BRANO DEL DOCUMENTO ->
++++++
Barriera stories

Barriera di Milano si racconta attraverso le voci delle persone

10 lire di nocciole tostate

di Michela Pini

 

All’altezza del Cimitero Monumentale sento aria di casa. Accanto al Roseto della memoria riposa mio padre. Da lì parte quel percorso bislacco che compie la mia memoria ogni volta che torno a Torino.
“Svolta a destra” dico a mio marito.
“Lo so. Sono vent’anni che facciamo la stessa strada”
Corso Regio Parco. I fiorai e i marmisti davanti al cimitero. Mi ricordano un romanzo di Fruttero e Lucentini,
non ricordo più il titolo.
La casa gialla prima della Manifattura Tabacchi. Ricordi lontani.
L’Alma Mater, il primo Hammam di Torino, il primo della mia vita. Mi immergo in odori e voci lontane. “Le donne sono bellissime dopo il bagno turco” mi ha detto qualcuno, non ricordo chi.

Fermi a quel semaforo che non diventa mai verde. Con mio padre ci scherzavamo. ”O sei nato di qua o sei nato di là”.
Mille percorsi possibili. A sinistra via Bologna. Un tramviere una volta si è fermato lì ed è sceso per pisciare.
Cavallero, invece deviava il percorso del tram per accompagnare i compagni a casa, dopo le manifestazioni.
Una Torino che non esiste più.
A sinistra passerei davanti al Bodoni dove andava a scuola mio fratello Roberto. In via Pacini, l’Einstein, con le sue piastrelle piccole e quadrate. Il liceo in cui siamo andati io, mio fratello Massimo e anche i Righeira.
++++++
DATI ->
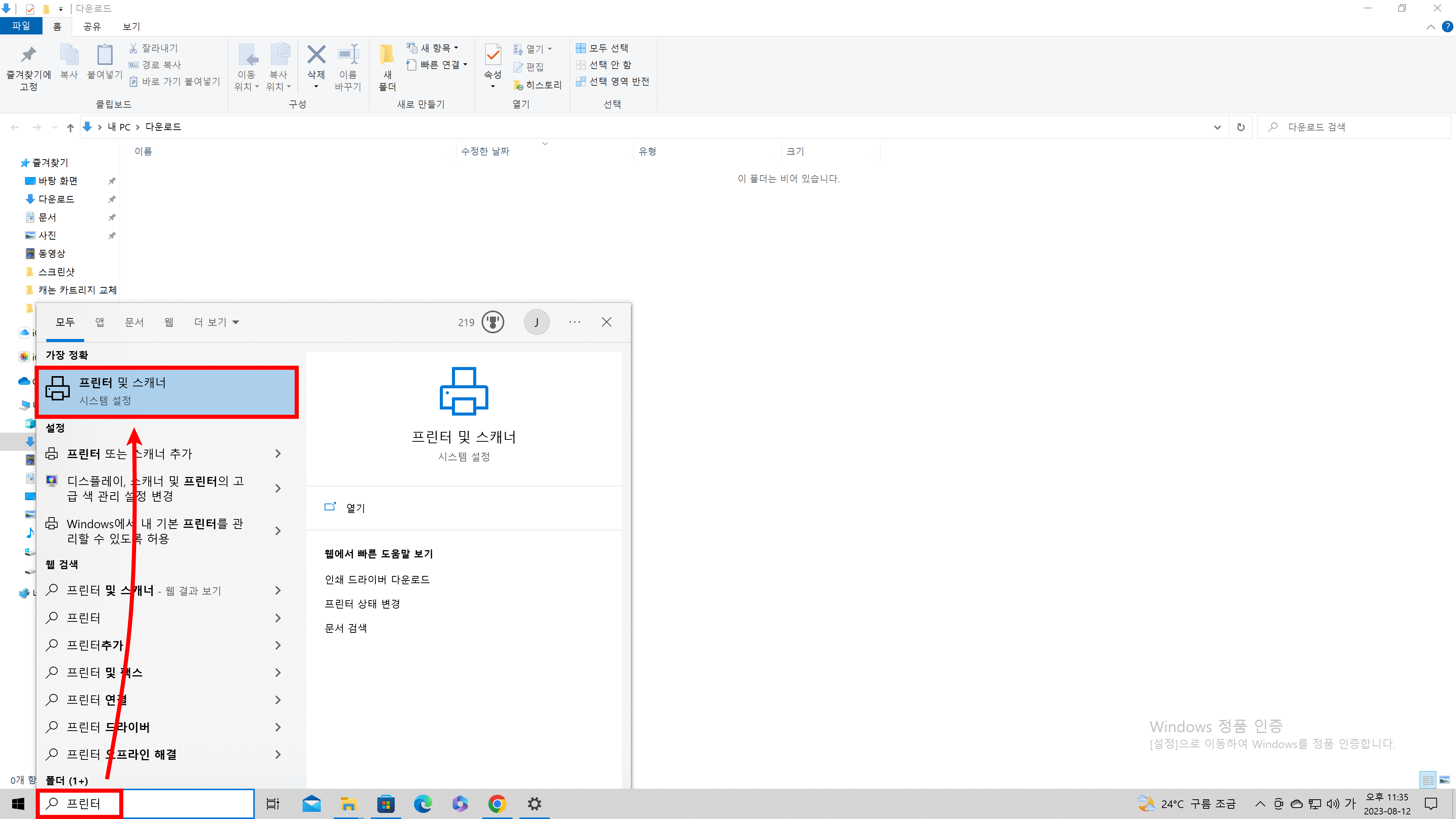Screen dimensions: 1456x819
Task: Open the 보기 ribbon tab
Action: [x=131, y=27]
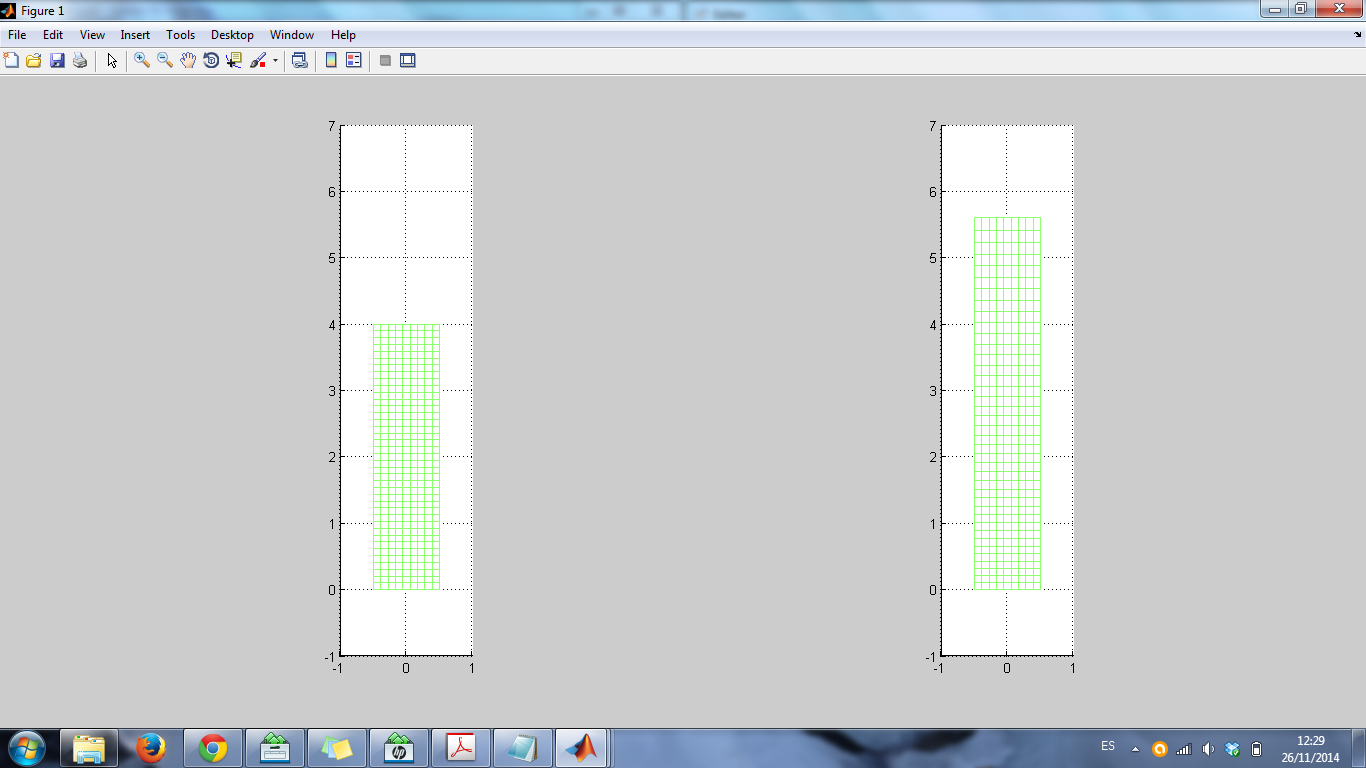The width and height of the screenshot is (1366, 768).
Task: Open the Insert menu
Action: (135, 35)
++++++
COMPITI DA SVOLGERE ->
(a) Trascrivi fedelmente la parte del racconto su Barriera di Milano che comincia con le parole contenenti "A sinistra passerei" e si chiude con "anche i Righeira.".
(b) Traduci in inglese questa frase del racconto su Barriera di Milano: «Da lì parte quel percorso bislacco che compie la mia memoria ogni volta che torno a Torino.»

SOLUZIONI DEI COMPITI ->
(a)
A sinistra passerei davanti al Bodoni dove andava a scuola mio fratello Roberto. In via Pacini, l’Einstein, con le sue piastrelle piccole e quadrate. Il liceo in cui siamo andati io, mio fratello Massimo e anche i Righeira.

(b) From there begins that odd route my memory takes every time I come back to Turin.